C'est l'un des champs qui ouvrent grand les bras à l'intelligence artificielle (IA). La santé, en général, et la lutte contre le cancer en particulier, pourraient en effet bénéficier de son vaste potentiel, de diverses manières. « Si l'on peut augmenter le médecin, on va pouvoir garantir à chaque patient la meilleure chance [de guérison] », assure Emmanuel Bilbault, cofondateur et directeur général de Posos, une start-up à l'origine d'un outil de gestion de la prescription assistée par l'IA et destinée aux soignants qui prescrivent, délivrent et administrent les médicaments. Comment, concrètement ?

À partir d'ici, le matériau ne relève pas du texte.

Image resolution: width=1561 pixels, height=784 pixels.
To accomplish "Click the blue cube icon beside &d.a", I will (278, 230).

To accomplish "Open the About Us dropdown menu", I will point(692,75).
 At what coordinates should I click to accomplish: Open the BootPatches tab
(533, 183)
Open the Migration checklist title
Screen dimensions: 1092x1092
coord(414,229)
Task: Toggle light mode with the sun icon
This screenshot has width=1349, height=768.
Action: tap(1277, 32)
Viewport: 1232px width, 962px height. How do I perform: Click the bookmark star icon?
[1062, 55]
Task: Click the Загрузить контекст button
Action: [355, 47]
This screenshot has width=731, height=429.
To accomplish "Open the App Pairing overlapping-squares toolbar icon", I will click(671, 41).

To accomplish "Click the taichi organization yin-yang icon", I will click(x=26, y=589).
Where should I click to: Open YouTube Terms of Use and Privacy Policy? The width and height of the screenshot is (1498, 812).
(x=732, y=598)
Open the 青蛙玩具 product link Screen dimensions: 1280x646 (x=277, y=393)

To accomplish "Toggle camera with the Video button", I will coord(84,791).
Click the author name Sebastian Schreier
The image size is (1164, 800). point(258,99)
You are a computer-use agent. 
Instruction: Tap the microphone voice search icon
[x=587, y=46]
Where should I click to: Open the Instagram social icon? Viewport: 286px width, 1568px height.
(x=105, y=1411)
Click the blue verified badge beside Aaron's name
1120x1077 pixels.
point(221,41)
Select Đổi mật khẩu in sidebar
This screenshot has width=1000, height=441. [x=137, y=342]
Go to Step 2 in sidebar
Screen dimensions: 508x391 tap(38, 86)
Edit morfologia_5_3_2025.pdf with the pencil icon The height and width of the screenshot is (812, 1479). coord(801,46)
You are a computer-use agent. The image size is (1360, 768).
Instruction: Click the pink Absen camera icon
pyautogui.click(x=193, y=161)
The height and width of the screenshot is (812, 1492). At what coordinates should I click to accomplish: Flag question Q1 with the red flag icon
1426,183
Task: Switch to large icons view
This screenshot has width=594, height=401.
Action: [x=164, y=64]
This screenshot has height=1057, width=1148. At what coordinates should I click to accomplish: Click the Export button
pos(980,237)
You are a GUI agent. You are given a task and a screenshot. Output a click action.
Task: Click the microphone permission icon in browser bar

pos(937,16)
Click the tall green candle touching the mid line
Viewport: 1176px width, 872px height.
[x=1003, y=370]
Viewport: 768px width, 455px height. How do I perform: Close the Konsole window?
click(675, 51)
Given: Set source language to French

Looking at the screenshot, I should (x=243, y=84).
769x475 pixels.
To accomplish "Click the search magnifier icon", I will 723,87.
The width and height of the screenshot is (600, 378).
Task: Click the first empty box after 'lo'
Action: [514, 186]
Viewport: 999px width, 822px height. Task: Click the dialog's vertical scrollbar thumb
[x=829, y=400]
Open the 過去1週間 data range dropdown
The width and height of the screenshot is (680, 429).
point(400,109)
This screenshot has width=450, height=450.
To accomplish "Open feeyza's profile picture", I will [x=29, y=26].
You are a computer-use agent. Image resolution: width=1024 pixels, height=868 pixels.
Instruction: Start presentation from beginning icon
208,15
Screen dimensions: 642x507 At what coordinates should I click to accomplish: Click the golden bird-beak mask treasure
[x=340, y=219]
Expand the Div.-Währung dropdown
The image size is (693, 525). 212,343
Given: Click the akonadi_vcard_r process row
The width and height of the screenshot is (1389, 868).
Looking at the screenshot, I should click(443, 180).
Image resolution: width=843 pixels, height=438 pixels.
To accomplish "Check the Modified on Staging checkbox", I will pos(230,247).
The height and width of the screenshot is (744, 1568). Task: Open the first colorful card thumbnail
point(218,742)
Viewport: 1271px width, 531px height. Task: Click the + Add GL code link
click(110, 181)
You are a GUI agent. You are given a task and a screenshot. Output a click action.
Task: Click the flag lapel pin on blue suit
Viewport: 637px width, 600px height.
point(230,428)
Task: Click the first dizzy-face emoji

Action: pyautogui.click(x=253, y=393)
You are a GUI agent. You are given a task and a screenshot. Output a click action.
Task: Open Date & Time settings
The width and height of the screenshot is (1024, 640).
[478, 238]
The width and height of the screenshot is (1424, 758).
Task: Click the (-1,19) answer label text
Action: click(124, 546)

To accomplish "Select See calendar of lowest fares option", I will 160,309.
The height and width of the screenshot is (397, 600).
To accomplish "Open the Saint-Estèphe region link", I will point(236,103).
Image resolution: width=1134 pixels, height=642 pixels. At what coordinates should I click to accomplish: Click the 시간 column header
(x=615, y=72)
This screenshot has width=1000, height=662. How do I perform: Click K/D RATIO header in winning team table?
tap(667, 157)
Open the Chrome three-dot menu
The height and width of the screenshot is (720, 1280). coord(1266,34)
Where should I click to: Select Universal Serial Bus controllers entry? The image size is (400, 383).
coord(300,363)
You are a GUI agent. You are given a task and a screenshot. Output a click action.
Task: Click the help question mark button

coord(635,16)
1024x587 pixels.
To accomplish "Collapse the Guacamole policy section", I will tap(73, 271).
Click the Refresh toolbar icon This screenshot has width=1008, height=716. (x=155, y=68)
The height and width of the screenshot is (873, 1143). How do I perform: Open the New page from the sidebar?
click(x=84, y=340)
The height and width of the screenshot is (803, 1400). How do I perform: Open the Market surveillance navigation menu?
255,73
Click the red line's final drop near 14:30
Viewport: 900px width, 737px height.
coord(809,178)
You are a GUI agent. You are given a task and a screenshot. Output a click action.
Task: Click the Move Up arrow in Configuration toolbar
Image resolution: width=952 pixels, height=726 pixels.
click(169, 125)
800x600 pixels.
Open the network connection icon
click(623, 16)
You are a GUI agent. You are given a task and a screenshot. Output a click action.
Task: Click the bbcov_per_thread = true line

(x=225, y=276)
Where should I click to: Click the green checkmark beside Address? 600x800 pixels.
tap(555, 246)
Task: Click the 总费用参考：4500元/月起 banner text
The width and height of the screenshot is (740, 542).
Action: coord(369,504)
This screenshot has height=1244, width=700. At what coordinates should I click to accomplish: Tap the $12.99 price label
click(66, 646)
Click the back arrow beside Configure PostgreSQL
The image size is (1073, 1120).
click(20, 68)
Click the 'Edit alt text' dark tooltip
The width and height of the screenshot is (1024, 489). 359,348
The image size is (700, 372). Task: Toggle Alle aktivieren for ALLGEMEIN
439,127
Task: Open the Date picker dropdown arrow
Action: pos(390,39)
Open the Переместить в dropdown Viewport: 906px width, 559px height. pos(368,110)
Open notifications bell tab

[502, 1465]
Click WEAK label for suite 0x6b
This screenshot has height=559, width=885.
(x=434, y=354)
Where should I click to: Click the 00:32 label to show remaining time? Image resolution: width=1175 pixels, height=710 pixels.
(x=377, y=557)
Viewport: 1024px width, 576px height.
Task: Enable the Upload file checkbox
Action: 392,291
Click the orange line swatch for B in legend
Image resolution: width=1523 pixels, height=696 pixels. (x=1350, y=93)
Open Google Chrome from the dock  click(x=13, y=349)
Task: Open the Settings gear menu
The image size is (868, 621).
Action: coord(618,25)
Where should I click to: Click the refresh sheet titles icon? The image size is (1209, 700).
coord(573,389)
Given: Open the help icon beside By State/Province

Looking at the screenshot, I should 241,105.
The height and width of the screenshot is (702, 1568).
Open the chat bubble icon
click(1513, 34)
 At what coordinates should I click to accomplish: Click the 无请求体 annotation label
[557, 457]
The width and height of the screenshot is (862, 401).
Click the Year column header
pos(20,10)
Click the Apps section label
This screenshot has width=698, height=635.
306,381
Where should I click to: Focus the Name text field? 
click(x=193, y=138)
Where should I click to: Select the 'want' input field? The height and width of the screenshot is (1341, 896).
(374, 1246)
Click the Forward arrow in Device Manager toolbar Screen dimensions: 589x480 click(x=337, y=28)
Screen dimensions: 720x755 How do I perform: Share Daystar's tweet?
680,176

« Nous arrivons à consolider énormément de connaissances scientifiques à partir d'un grand nombre de sources différentes et les croiser avec les données du patient », explique le dirigeant de cette jeune pousse de la medtech qui a récemment obtenu pour sa solution l'agrément de la Haute autorité de santé. Une solution qui permet de formuler une recommandation personnalisée sur les médicaments à prescrire et les dosages à adapter.
Retrouvez en vidéo l'entretien « Lutte contre le cancer : à l'aube d'une révolution ? » lors de l'événement Impacts Santé du 25 avril.
Plus largement, et en oncologie notamment, l'IA promet bien des avancées. Dans le diagnostic, d'abord, à travers l'imagerie médicale qui permet de détecter des lésions précoces, de même qu'en biologie. Puis, « à l'étape de la réunion de concertation pluridisciplinaire (RCP), où les soignants doivent recouper beaucoup d'informations biologiques, histopathologiques, sur les antécédents... pour prendre une décision de stratégie thérapeutique, l'IA peut permettre de croiser de plus en plus d'informations, de retrouver des patients similaires et de voir quels effets les médicaments ont eu sur eux, pour ensuite guider les médecins », avance Emmanuel Bilbault.